Text shown –
— Begin —

= Singly and doubly even =

How many times a number is divisible by 2

In mathematics, an even number (an integer that is divisible by 2) is called evenly even or doubly even if it is a multiple of 4, and oddly even or singly even if it is not. The former names are traditional ones, derived from ancient Greek mathematics; the latter have become common in recent decades.

These names reflect a basic concept in number theory, the 2-order of an integer: how many times the integer can be divided by 2. Specifically, the 2-order of a nonzero integer n is the maximum integer k such that $\frac{n}{2^k}$ is an integer. This is equivalent to the multiplicity of 2 in the prime factorization.
- A singly even number can be divided by 2 only once; it is even but its quotient by 2 is odd.
- A doubly even number is an integer that is divisible more than once by 2; it is even and its quotient by 2 is also even.

The separate consideration of oddly and evenly even numbers is useful in many parts of mathematics, especially in number theory, combinatorics and coding theory (more specifically even codes), among others.

==Definitions==
The ancient Greek terms "even-times-even" (ἀρτιάκις ἄρτιος) and "even-times-odd" (ἀρτιάκις περισσός or ἀρτιοπέριττος) were given various inequivalent definitions by Euclid and later writers such as Nicomachus. Today, there is a standard development of the concepts. The 2-order or 2-adic order is simply a special case of the p-adic order at a general prime number p; see p-adic number for more on this broad area of mathematics. Many of the following definitions generalize directly to other primes.

For an integer n, the 2-order of n (also called valuation) is the largest natural number ν such that 2^{ν} divides n. This definition applies to positive and negative numbers n, although some authors restrict it to positive n; and one may define the 2-order of 0 to be infinity (see also parity of zero). The 2-order of n is written ν_{2}(n) or ord_{2}(n). It is not to be confused with the multiplicative order modulo 2.

The 2-order provides a unified description of various classes of integers defined by evenness:
- Odd numbers are those with ν_{2}(n) = 0, i.e., integers of the form 2m + 1.
- Even numbers are those with ν_{2}(n) > 0, i.e., integers of the form 2m. In particular:
  - Singly even numbers are those with ν_{2}(n) = 1, i.e., integers of the form 4m + 2.
  - Doubly even numbers are those with ν_{2}(n) > 1, i.e., integers of the form 4m.
    - In this terminology, a doubly even number may or may not be divisible by 8, so there is no particular terminology for "triply even" numbers in pure math, although it is used in children's teaching materials including higher multiples such as "quadruply even."

— End —

Work to do – Reproduce the passage of the article on singly and doubly even numbers from "These names reflect" up to and including "codes), among others.".

Information shown –
— Begin —

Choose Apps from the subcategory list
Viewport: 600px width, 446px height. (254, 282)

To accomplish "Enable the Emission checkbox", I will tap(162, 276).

— End —

Full answer –
These names reflect a basic concept in number theory, the 2-order of an integer: how many times the integer can be divided by 2. Specifically, the 2-order of a nonzero integer n is the maximum integer k such that $\frac{n}{2^k}$ is an integer. This is equivalent to the multiplicity of 2 in the prime factorization.
- A singly even number can be divided by 2 only once; it is even but its quotient by 2 is odd.
- A doubly even number is an integer that is divisible more than once by 2; it is even and its quotient by 2 is also even.

The separate consideration of oddly and evenly even numbers is useful in many parts of mathematics, especially in number theory, combinatorics and coding theory (more specifically even codes), among others.